▶ **REQUIRED ACTIONS**:
a – Does each statement agree with the tax appeal summary? Answer yes or no for each, and quote the words from the text that decide it.
(i) The Revenue filed the appeal.
(ii) The ITAT reversed the order of the CIT(A).
(iii) The ITAT order concerned Assessment Year 2013–14.
b – Extend the tax appeal summary from the point where it stops.

>> start EXCERPTED PASSAGE

Facts of the
Case
- The appeal was filed by the Revenue against the order dated 26
August 2020 passed by the Income Tax Appellate Tribunal (ITAT) for
Assessment Year 2012–13.
- The Assessing Officer (AO) had made an addition of ₹7,17,95,500
treating certain purchases as ‘unexplained expenditure’.
- The Commissioner of Income Tax (Appeals) [CIT(A)] deleted the
addition.
- The ITAT upheld the CIT(A)’s order.
- The Revenue challenged the same before the Delhi High Court.
Issues
Involved
- Whether the ITAT erred in deleting the addition made under Section
69C of the Income Tax Act, 1961 (unexplained expenditure).
- Whether purchases from alleged bogus entities could be treated as
unexplained expenditure despite evidence of receipt of goods and payment
through banking channels.
- Whether any substantial question of law arose for consideration by the High Court.

>> end EXCERPTED PASSAGE
>> start EXCERPTED DATA

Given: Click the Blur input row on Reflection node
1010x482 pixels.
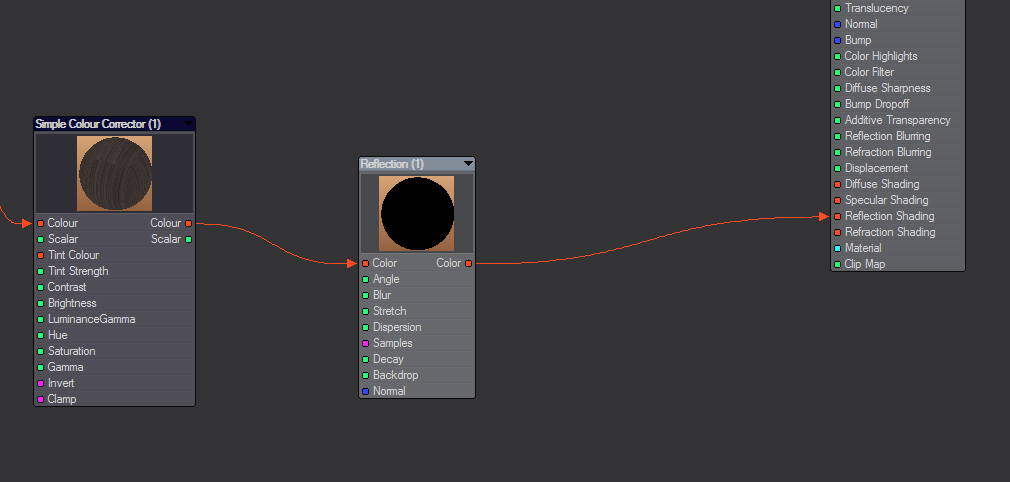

>> end EXCERPTED DATA
>> start EXCERPTED DATA

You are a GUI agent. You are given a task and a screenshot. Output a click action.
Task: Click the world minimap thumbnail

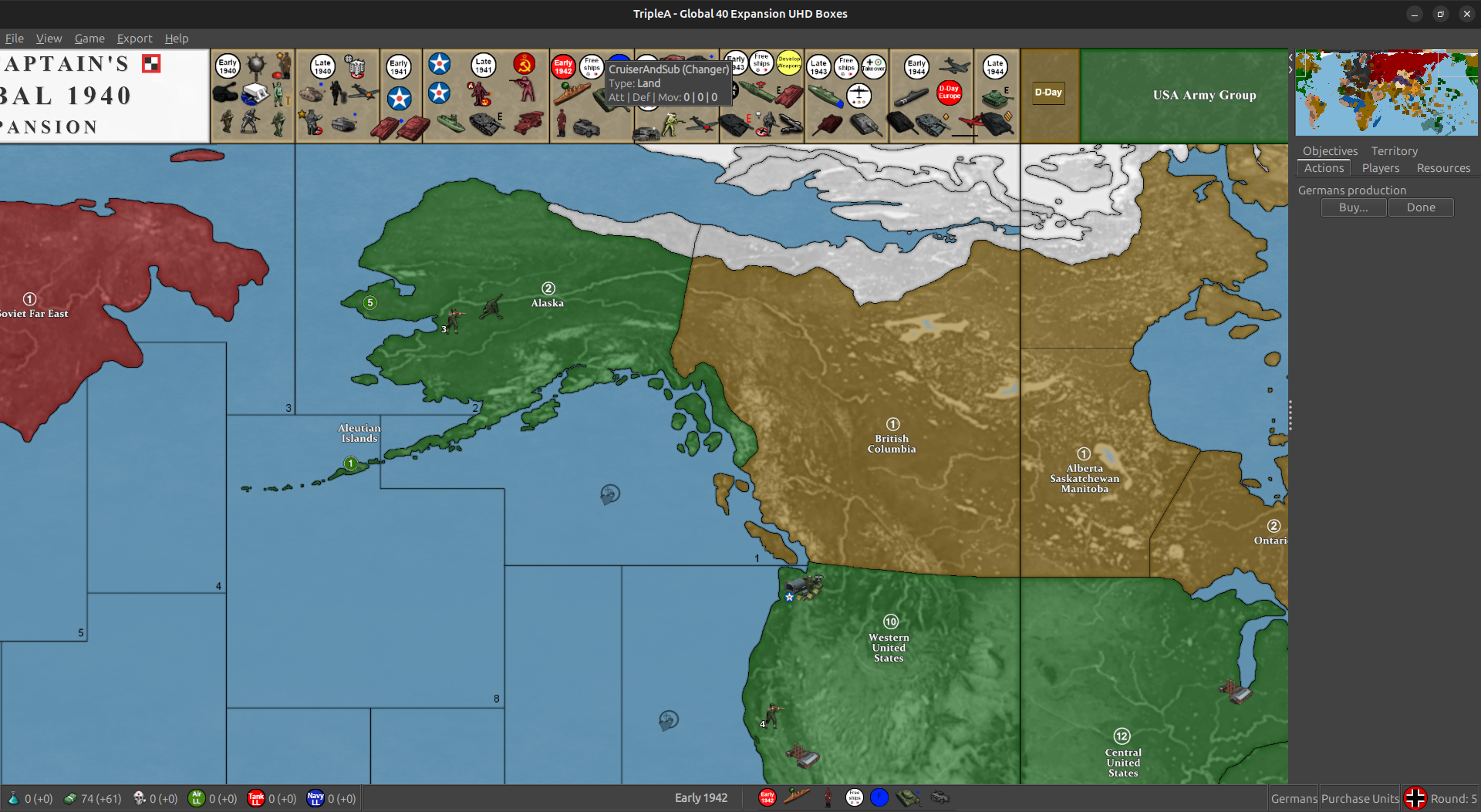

>> end EXCERPTED DATA
>> start EXCERPTED DATA

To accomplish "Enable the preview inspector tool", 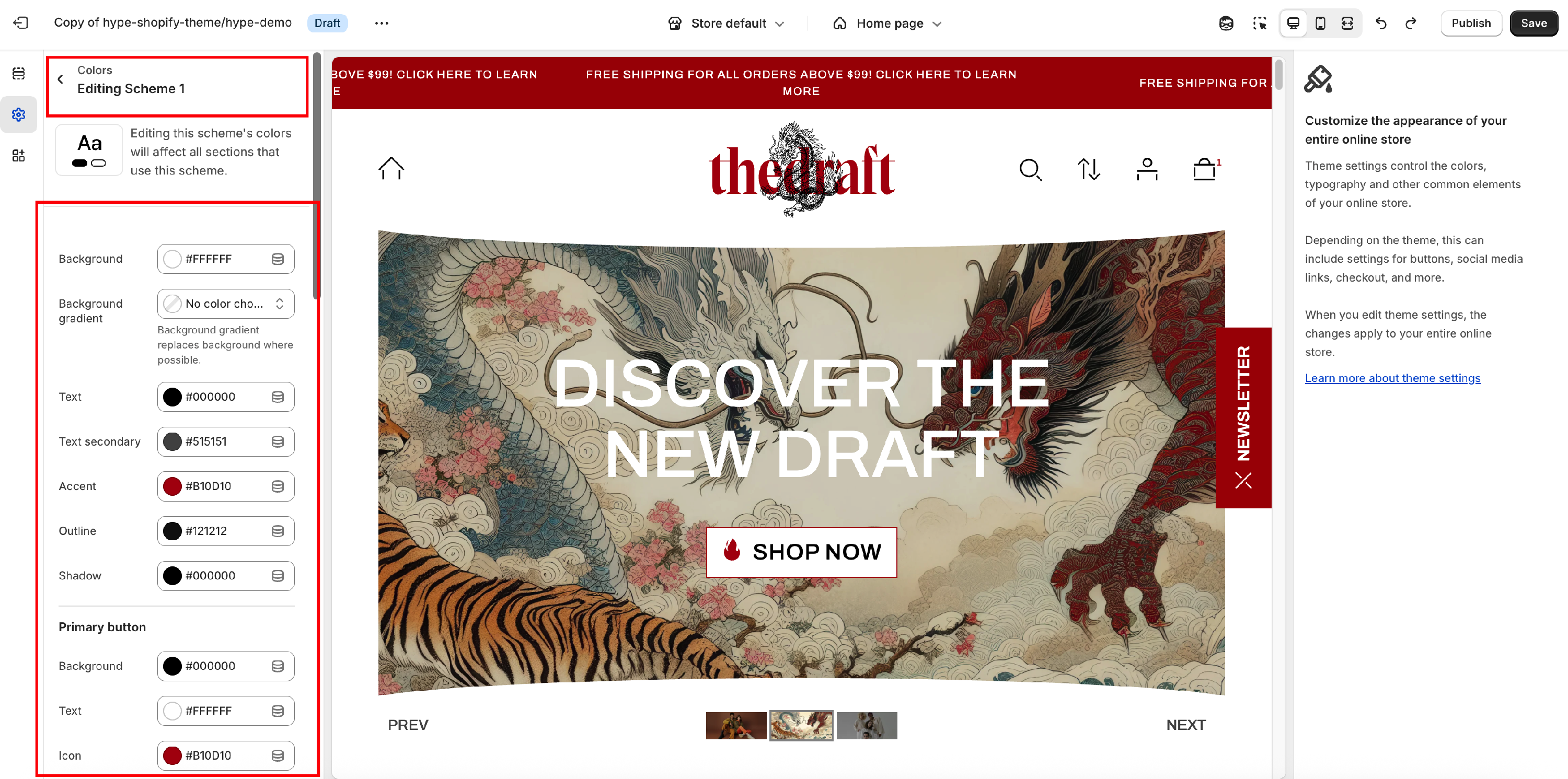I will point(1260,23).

>> end EXCERPTED DATA

▶ **ANSWERS FOR THIS EXERCISE**:
a –
(i) Yes: "The appeal was filed by the Revenue against the order dated 26 August 2020"
(ii) No: "The ITAT upheld the CIT(A)’s order."
(iii) No: "passed by the Income Tax Appellate Tribunal (ITAT) for Assessment Year 2012–13"

b –
Petitioner’s
Arguments (Revenue)
- The ITAT wrongly upheld deletion of addition made by the AO.
- The purchases were shown from entities Ganesh Traders and Trade
Link India, which were allegedly bogus and non-existent.
- The addition was justified as unexplained expenditure due to non-genuine transactions and violation of accounting standards.
Respondent’s
Arguments (Assessee)
- The assessee demonstrated that:
- Goods had actually been received.
- Payments were made through proper banking channels.
- The transactions were genuine and duly recorded in books.
- The findings of CIT(A) and ITAT were based on factual verification and should not be disturbed.
Court’s Findings
/ Order
- The Court noted that for a previous assessment year (AY 2011–12), a
similar issue had already been decided in favour of the assessee.
- Both CIT(A) and ITAT had given concurrent findings of fact
that:
- Goods were actually received.
- Payments were made through banking channels.
- The High Court held that:
- There was no perversity in the findings of lower
authorities.
- No substantial question of law arose.
- Result: The appeal filed by the Revenue was dismissed.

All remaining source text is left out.